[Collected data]
○ ○ ○ ○ ○ ○ ○

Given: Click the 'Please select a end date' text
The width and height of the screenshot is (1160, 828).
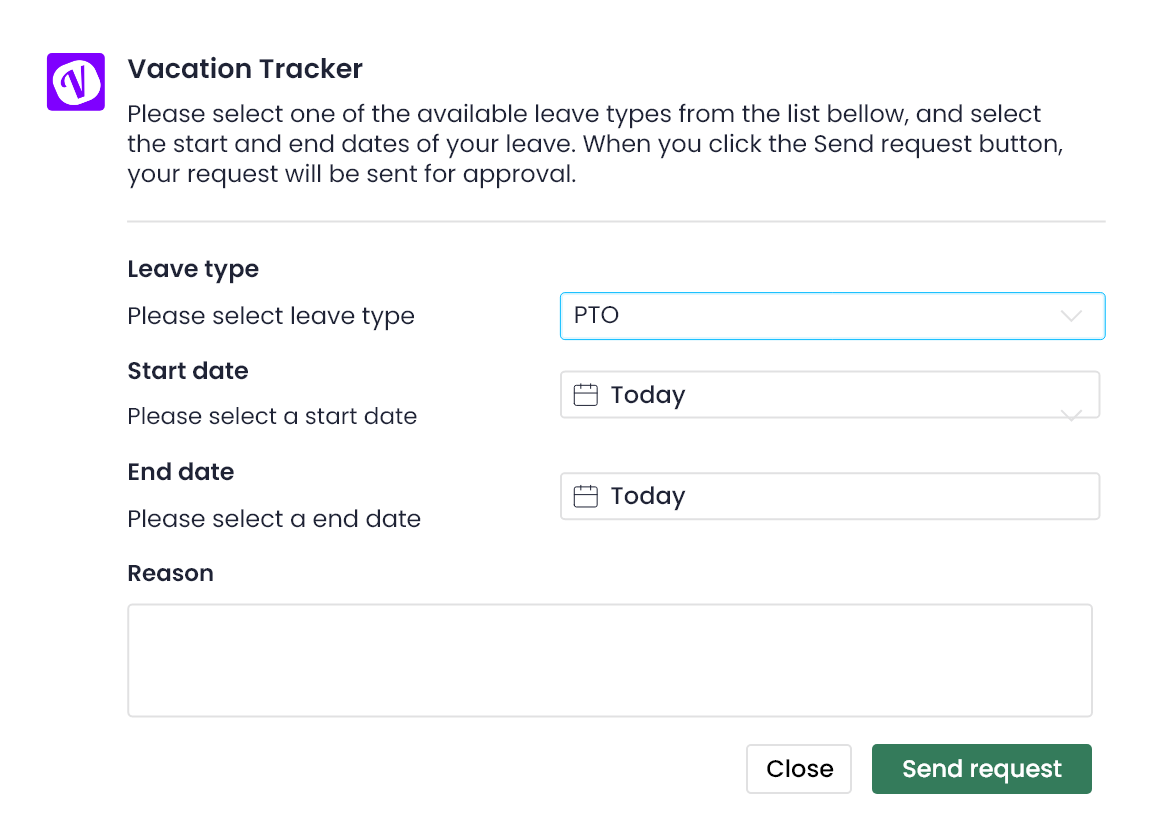Looking at the screenshot, I should coord(274,519).
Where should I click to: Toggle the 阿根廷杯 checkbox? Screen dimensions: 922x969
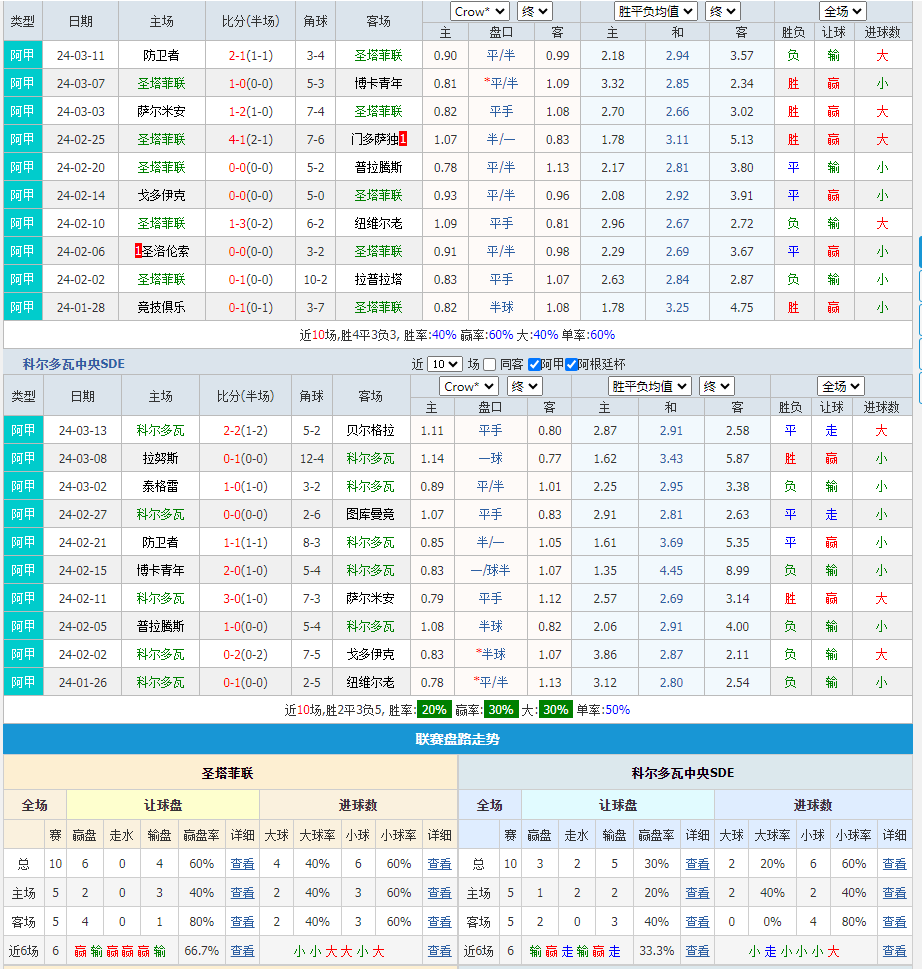(572, 365)
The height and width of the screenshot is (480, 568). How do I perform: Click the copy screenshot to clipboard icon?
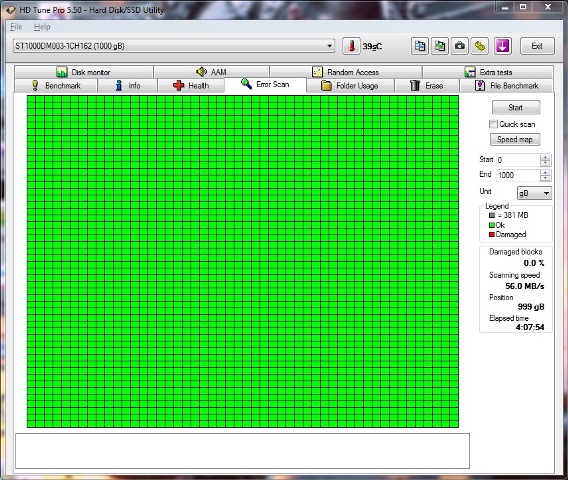(440, 46)
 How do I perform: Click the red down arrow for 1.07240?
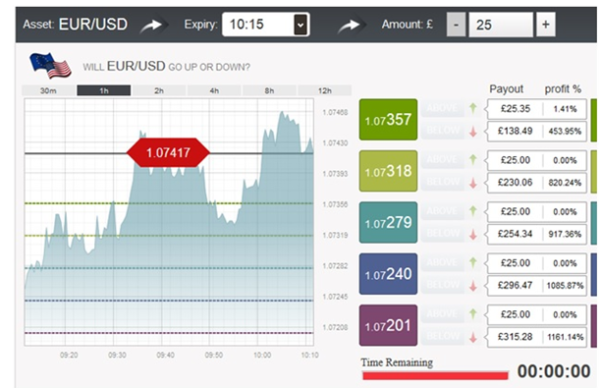(x=473, y=286)
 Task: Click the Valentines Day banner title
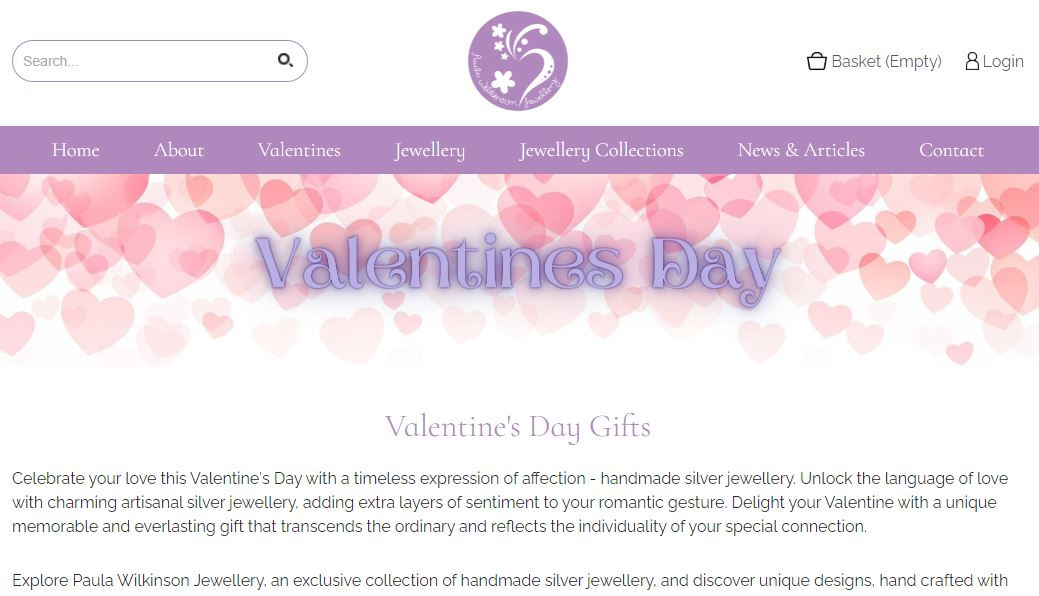517,266
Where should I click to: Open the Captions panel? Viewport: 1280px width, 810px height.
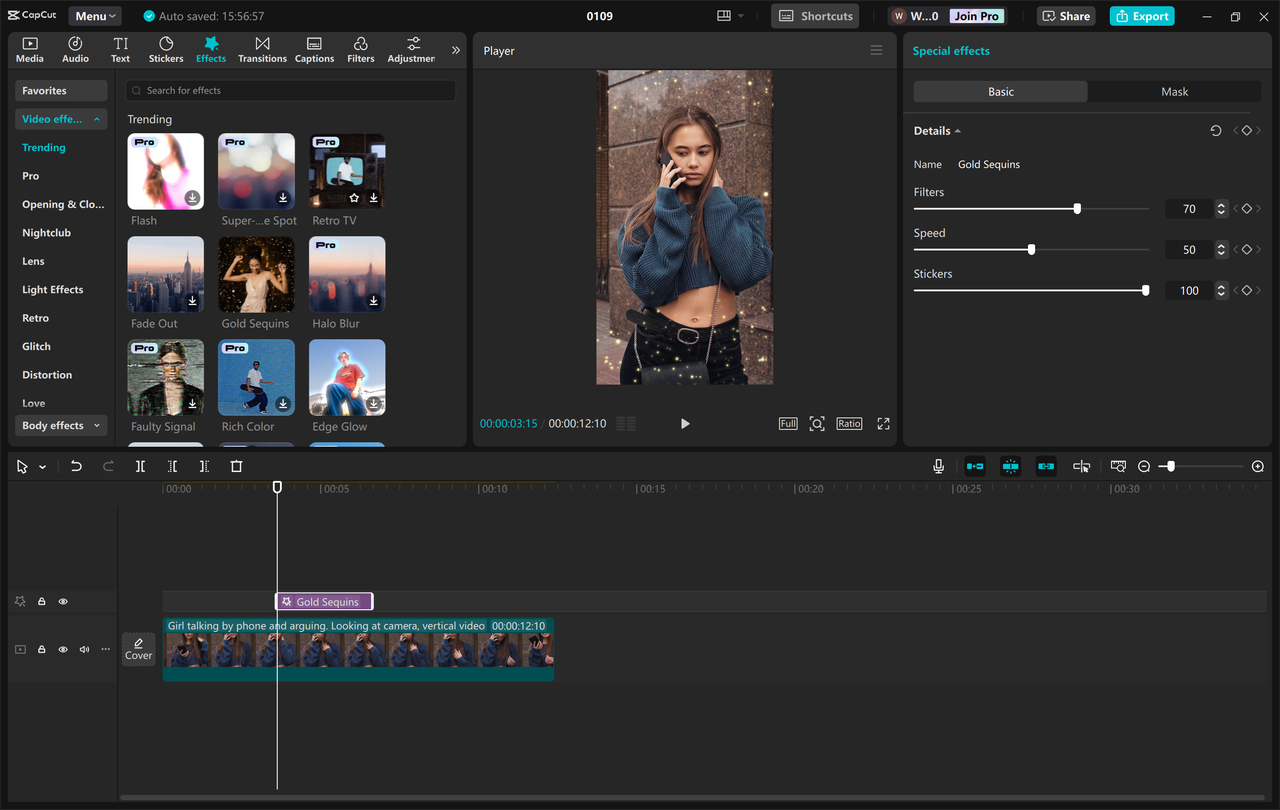pos(314,48)
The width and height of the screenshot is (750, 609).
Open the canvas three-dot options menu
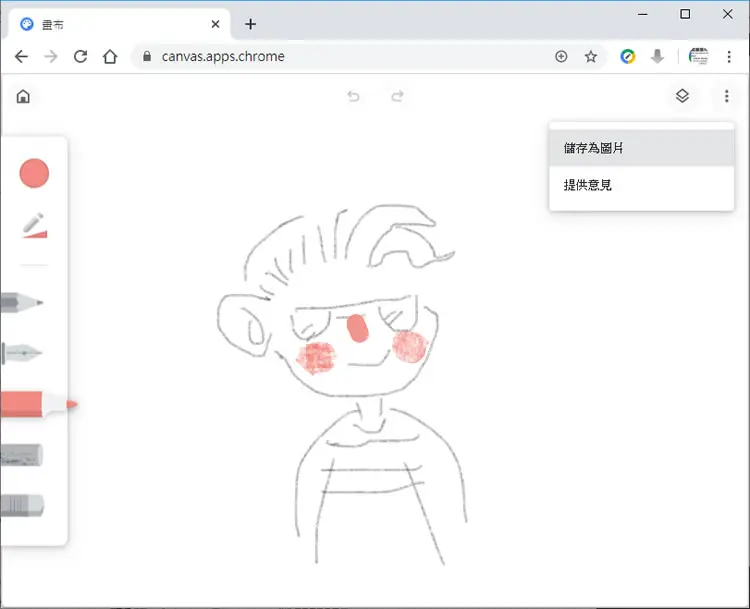727,96
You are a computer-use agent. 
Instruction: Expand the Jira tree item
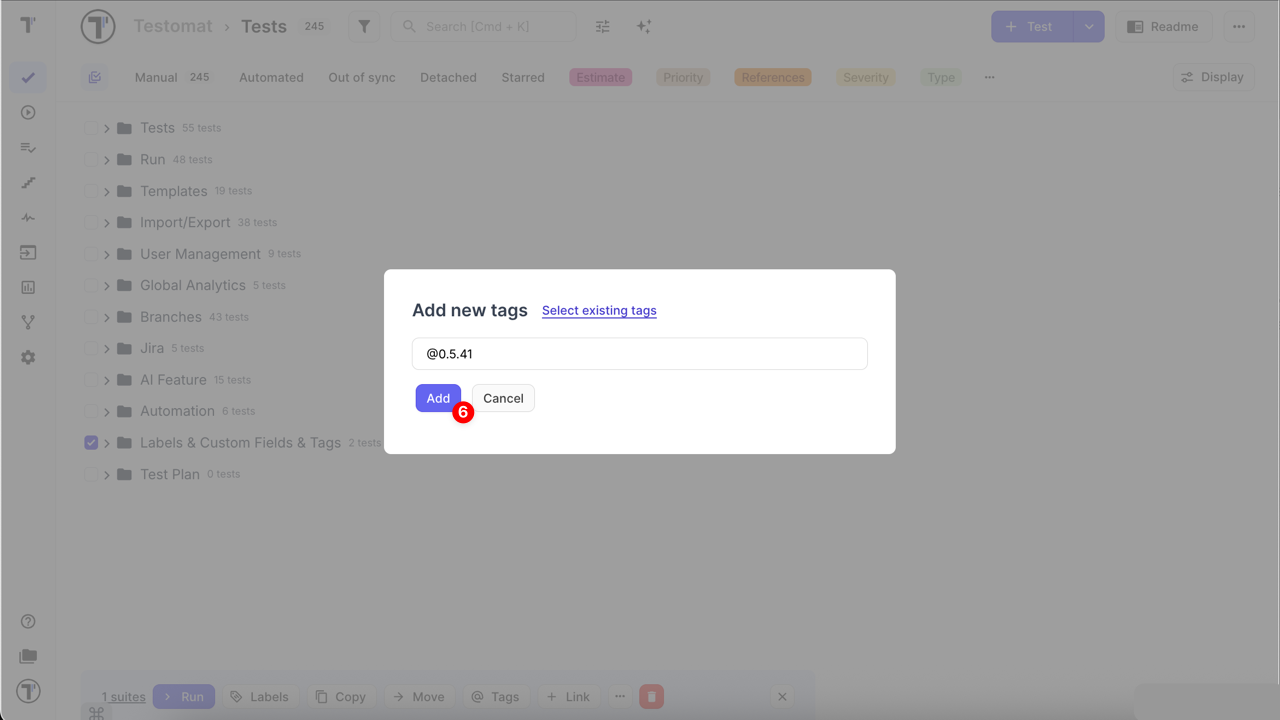point(106,348)
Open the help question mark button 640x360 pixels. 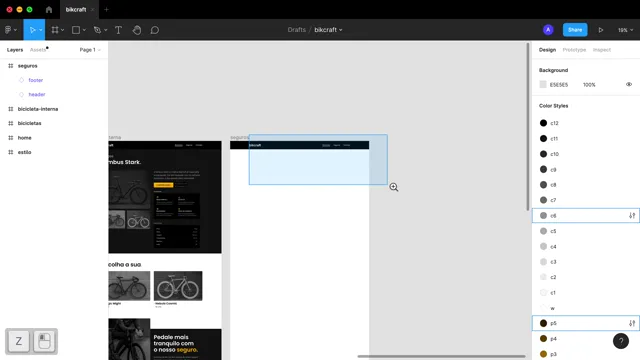pos(620,341)
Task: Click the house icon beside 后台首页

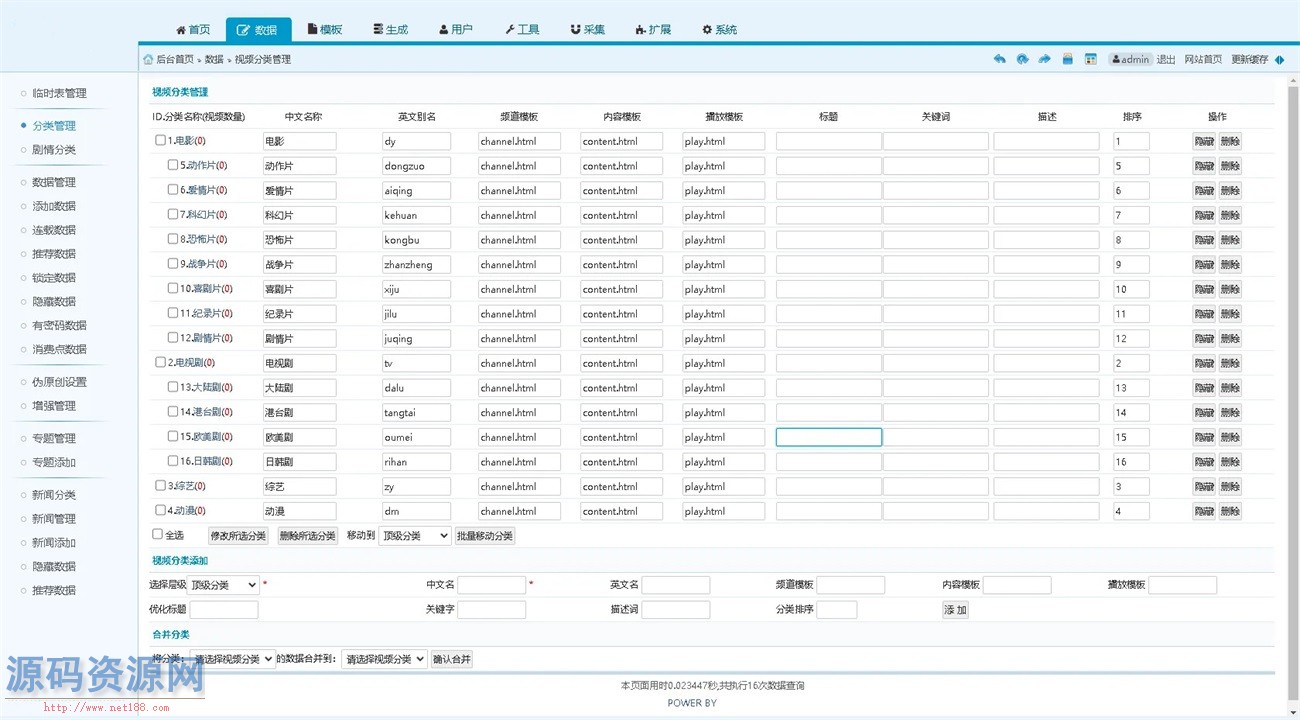Action: tap(148, 59)
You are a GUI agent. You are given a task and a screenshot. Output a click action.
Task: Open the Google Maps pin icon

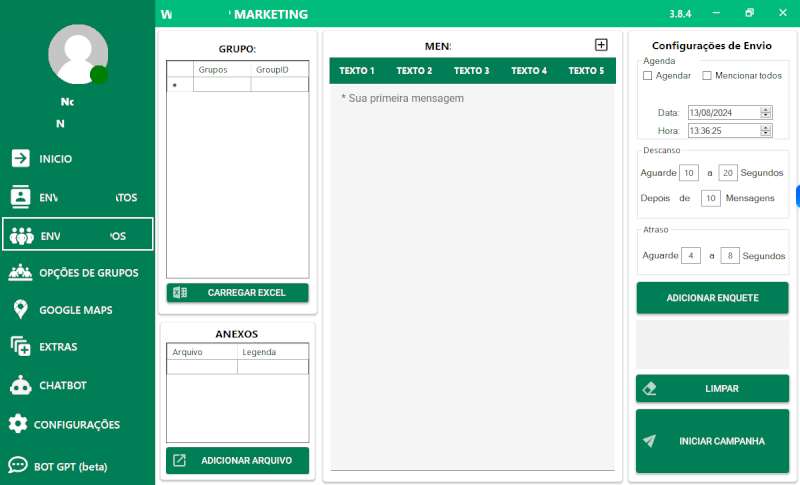pos(20,310)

○ ○ ○ ○ ○ ○ ○

**TASK INSTRUCTIONS**
Go through the entries and report every line with the string "agent".

**RESULT OF THIS TASK**
You are a computer-use agent. 
You are a GUI agent. You are given a task and a screenshot. Output a click action.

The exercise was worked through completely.